Reproduce every record exactly as written.

◆ ◆ ◆ ◆ ◆ ◆ ◆

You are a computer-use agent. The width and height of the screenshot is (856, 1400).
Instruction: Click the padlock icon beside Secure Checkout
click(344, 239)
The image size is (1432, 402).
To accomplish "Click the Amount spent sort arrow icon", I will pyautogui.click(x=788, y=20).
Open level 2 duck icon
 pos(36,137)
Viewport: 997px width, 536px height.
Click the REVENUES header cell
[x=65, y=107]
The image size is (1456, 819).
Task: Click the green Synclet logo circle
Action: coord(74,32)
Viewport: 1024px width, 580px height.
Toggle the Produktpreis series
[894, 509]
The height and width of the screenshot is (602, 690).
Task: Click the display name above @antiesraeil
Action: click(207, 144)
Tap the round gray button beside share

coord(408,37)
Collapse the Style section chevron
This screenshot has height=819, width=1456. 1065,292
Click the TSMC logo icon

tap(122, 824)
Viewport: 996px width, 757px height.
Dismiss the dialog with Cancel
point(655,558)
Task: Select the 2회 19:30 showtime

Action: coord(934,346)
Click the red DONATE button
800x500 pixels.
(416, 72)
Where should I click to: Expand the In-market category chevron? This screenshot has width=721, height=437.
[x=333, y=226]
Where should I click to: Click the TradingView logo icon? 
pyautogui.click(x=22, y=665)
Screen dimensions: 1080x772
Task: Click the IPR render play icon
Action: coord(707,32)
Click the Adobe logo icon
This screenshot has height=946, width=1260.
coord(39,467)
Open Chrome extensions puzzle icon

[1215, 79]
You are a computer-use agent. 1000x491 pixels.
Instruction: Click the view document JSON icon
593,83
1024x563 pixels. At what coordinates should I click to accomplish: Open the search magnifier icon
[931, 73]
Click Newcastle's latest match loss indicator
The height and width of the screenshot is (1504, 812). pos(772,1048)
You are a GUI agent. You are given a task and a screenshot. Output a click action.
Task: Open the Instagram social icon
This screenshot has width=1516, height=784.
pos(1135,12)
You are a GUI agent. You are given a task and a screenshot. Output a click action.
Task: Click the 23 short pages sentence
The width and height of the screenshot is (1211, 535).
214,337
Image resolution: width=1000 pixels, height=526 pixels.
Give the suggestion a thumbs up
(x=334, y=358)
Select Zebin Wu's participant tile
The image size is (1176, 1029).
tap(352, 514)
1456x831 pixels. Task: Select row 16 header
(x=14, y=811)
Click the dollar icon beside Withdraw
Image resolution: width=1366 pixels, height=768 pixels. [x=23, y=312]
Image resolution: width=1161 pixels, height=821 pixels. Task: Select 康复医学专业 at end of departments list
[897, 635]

◆ ◆ ◆ ◆ ◆ ◆ ◆

[EXERCISE SOLUTION]
You are a computer-use agent. The width and height of the screenshot is (856, 1400).
Instruction: Click the padlock icon beside Secure Checkout
click(344, 239)
The image size is (1432, 402).
To accomplish "Click the Amount spent sort arrow icon", I will pyautogui.click(x=788, y=20).
Open level 2 duck icon
 pos(36,137)
Viewport: 997px width, 536px height.
Click the REVENUES header cell
[x=65, y=107]
The image size is (1456, 819).
Task: Click the green Synclet logo circle
Action: coord(74,32)
Viewport: 1024px width, 580px height.
Toggle the Produktpreis series
[894, 509]
The height and width of the screenshot is (602, 690).
Task: Click the display name above @antiesraeil
Action: click(207, 144)
Tap the round gray button beside share

coord(408,37)
Collapse the Style section chevron
This screenshot has height=819, width=1456. 1065,292
Click the TSMC logo icon

tap(122, 824)
Viewport: 996px width, 757px height.
Dismiss the dialog with Cancel
point(655,558)
Task: Select the 2회 19:30 showtime

Action: coord(934,346)
Click the red DONATE button
800x500 pixels.
(416, 72)
Where should I click to: Expand the In-market category chevron? This screenshot has width=721, height=437.
[x=333, y=226]
Where should I click to: Click the TradingView logo icon? 
pyautogui.click(x=22, y=665)
Screen dimensions: 1080x772
Task: Click the IPR render play icon
Action: coord(707,32)
Click the Adobe logo icon
This screenshot has height=946, width=1260.
coord(39,467)
Open Chrome extensions puzzle icon

[1215, 79]
You are a computer-use agent. 1000x491 pixels.
Instruction: Click the view document JSON icon
593,83
1024x563 pixels. At what coordinates should I click to accomplish: Open the search magnifier icon
[931, 73]
Click Newcastle's latest match loss indicator
The height and width of the screenshot is (1504, 812). pos(772,1048)
You are a GUI agent. You are given a task and a screenshot. Output a click action.
Task: Open the Instagram social icon
This screenshot has width=1516, height=784.
pos(1135,12)
You are a GUI agent. You are given a task and a screenshot. Output a click action.
Task: Click the 23 short pages sentence
The width and height of the screenshot is (1211, 535).
214,337
Image resolution: width=1000 pixels, height=526 pixels.
Give the suggestion a thumbs up
(x=334, y=358)
Select Zebin Wu's participant tile
The image size is (1176, 1029).
tap(352, 514)
1456x831 pixels. Task: Select row 16 header
(x=14, y=811)
Click the dollar icon beside Withdraw
Image resolution: width=1366 pixels, height=768 pixels. [x=23, y=312]
Image resolution: width=1161 pixels, height=821 pixels. Task: Select 康复医学专业 at end of departments list
[897, 635]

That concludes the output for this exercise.